Stored data:
##########
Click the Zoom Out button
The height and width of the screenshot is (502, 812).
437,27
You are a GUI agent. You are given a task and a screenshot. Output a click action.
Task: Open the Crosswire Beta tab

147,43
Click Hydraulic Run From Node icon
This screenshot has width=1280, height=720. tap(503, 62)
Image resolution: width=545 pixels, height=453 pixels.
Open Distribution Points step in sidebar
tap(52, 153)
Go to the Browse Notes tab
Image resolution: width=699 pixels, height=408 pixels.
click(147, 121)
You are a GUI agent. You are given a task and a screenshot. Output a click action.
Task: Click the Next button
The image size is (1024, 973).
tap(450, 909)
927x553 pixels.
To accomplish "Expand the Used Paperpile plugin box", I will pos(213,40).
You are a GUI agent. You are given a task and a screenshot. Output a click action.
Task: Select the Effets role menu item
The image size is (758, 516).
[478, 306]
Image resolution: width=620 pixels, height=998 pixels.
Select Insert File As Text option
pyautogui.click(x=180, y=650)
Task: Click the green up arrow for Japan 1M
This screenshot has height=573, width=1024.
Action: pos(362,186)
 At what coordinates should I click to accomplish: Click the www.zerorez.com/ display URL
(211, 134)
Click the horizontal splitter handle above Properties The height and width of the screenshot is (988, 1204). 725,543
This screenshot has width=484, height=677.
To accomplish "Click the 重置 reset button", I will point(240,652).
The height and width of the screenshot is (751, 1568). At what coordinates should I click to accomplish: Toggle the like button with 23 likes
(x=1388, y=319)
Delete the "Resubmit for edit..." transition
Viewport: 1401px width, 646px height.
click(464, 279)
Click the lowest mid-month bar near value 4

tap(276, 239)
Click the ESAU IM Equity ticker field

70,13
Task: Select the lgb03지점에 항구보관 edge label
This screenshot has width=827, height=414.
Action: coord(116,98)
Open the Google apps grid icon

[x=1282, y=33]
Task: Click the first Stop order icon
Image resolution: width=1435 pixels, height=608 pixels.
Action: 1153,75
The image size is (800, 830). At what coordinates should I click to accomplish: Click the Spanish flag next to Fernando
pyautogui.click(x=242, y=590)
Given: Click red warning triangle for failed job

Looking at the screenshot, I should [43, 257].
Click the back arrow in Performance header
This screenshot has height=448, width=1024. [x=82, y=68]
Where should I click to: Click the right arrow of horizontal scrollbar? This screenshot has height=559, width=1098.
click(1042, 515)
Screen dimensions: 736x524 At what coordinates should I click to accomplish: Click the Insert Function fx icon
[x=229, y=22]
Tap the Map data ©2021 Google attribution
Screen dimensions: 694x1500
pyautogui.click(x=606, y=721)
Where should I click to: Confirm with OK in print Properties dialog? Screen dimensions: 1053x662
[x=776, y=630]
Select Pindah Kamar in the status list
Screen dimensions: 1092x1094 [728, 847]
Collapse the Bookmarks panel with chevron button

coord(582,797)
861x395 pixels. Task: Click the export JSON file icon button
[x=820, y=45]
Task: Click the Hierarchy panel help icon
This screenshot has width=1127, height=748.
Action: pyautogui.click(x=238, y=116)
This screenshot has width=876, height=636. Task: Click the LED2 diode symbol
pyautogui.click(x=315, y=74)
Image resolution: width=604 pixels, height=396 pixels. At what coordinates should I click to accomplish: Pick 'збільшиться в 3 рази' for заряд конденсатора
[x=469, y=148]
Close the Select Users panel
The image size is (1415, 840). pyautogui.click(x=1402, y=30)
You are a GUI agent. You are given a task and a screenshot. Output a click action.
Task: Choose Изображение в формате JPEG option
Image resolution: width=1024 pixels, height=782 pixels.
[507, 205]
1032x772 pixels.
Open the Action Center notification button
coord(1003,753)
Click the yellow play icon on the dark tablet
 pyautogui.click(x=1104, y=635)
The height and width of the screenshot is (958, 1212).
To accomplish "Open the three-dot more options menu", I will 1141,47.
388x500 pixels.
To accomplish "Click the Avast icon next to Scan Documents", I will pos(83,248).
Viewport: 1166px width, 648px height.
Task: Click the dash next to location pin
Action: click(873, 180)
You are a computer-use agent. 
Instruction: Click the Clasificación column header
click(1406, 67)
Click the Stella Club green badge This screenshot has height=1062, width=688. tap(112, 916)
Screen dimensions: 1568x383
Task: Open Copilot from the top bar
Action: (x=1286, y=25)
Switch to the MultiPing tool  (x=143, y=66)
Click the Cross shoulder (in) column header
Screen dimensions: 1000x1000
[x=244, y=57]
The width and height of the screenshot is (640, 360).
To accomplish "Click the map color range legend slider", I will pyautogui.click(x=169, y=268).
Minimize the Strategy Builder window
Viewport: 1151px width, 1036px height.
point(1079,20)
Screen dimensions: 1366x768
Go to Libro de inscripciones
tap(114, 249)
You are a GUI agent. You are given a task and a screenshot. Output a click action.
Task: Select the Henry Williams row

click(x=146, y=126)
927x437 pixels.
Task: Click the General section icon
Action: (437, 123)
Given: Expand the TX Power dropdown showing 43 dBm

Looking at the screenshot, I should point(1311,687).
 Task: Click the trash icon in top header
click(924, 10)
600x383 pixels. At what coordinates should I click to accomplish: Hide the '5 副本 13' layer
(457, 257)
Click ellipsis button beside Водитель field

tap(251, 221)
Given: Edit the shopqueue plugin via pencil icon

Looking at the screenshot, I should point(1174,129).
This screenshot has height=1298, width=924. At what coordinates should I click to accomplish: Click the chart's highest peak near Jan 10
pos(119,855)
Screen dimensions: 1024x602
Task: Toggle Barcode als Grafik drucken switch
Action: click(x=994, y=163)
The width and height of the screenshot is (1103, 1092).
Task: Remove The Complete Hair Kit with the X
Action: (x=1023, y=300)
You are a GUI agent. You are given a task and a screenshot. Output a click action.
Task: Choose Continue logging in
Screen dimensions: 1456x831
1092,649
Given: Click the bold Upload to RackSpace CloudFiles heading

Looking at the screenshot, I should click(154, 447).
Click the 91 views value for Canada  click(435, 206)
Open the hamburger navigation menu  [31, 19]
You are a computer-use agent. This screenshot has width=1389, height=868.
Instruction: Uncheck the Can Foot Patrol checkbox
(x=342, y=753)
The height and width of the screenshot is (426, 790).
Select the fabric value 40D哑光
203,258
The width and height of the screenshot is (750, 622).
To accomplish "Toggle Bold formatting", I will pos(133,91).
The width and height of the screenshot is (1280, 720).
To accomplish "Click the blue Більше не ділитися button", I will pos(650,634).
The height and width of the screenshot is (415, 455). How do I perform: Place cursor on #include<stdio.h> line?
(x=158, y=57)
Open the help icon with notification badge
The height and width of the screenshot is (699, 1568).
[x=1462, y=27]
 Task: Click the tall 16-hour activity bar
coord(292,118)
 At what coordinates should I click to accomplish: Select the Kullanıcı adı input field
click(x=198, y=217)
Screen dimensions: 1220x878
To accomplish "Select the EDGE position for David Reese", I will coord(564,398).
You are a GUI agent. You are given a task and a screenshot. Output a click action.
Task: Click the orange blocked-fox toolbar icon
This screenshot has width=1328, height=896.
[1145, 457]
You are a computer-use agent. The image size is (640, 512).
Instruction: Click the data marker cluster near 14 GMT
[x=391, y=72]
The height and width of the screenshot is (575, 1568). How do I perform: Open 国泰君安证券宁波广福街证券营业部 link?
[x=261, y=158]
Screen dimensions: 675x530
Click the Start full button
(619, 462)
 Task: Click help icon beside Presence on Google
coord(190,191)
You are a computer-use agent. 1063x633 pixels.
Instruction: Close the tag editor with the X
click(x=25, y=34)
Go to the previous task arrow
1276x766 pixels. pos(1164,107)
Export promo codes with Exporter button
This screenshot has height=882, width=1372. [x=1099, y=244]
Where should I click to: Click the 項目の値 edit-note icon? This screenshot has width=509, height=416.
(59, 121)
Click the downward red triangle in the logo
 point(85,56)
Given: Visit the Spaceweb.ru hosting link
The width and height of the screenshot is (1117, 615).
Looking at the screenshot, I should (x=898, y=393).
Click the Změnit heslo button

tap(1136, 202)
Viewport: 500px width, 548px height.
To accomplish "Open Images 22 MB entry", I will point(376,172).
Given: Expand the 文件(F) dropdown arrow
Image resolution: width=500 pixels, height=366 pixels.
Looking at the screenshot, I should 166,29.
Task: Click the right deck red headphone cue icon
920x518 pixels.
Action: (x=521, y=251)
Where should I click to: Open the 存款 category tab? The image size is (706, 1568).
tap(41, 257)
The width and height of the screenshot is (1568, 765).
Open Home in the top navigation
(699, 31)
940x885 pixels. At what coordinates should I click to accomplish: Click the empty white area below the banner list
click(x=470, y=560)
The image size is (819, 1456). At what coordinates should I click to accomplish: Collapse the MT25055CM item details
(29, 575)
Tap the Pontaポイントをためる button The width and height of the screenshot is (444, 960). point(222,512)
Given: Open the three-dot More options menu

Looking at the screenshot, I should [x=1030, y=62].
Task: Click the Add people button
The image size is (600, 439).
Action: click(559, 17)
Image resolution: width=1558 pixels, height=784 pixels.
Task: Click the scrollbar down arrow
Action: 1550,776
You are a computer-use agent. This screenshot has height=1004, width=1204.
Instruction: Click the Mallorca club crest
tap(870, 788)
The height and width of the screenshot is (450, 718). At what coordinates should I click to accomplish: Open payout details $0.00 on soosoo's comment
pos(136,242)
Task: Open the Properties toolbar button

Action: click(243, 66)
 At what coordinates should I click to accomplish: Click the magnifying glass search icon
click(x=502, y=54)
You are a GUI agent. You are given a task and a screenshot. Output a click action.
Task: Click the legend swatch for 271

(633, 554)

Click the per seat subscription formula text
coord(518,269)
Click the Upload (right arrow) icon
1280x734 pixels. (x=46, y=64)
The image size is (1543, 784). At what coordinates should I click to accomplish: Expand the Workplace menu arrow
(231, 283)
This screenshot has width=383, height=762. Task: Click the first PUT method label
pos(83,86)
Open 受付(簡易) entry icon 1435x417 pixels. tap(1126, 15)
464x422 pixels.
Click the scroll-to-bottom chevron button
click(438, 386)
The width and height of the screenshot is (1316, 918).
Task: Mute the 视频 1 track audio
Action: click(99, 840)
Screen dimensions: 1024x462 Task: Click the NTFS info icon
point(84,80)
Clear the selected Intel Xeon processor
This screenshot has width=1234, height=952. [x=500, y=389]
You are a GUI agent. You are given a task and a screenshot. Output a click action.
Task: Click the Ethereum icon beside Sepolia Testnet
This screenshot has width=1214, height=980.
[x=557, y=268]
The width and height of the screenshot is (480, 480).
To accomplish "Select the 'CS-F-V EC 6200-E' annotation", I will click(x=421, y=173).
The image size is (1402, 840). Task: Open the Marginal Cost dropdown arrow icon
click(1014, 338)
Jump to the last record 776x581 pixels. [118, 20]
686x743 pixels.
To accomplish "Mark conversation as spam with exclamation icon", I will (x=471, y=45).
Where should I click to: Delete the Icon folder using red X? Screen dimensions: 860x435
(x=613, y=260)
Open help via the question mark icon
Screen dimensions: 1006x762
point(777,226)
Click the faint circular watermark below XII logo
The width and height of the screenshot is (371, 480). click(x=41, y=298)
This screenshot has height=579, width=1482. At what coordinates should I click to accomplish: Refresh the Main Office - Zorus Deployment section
##########
WORK ORDER: Reproduce every line from the preceding data in which the word "entry" can be found.

TASK ANSWER:
To accomplish "Open Images 22 MB entry", I will point(376,172).
Open 受付(簡易) entry icon 1435x417 pixels. tap(1126, 15)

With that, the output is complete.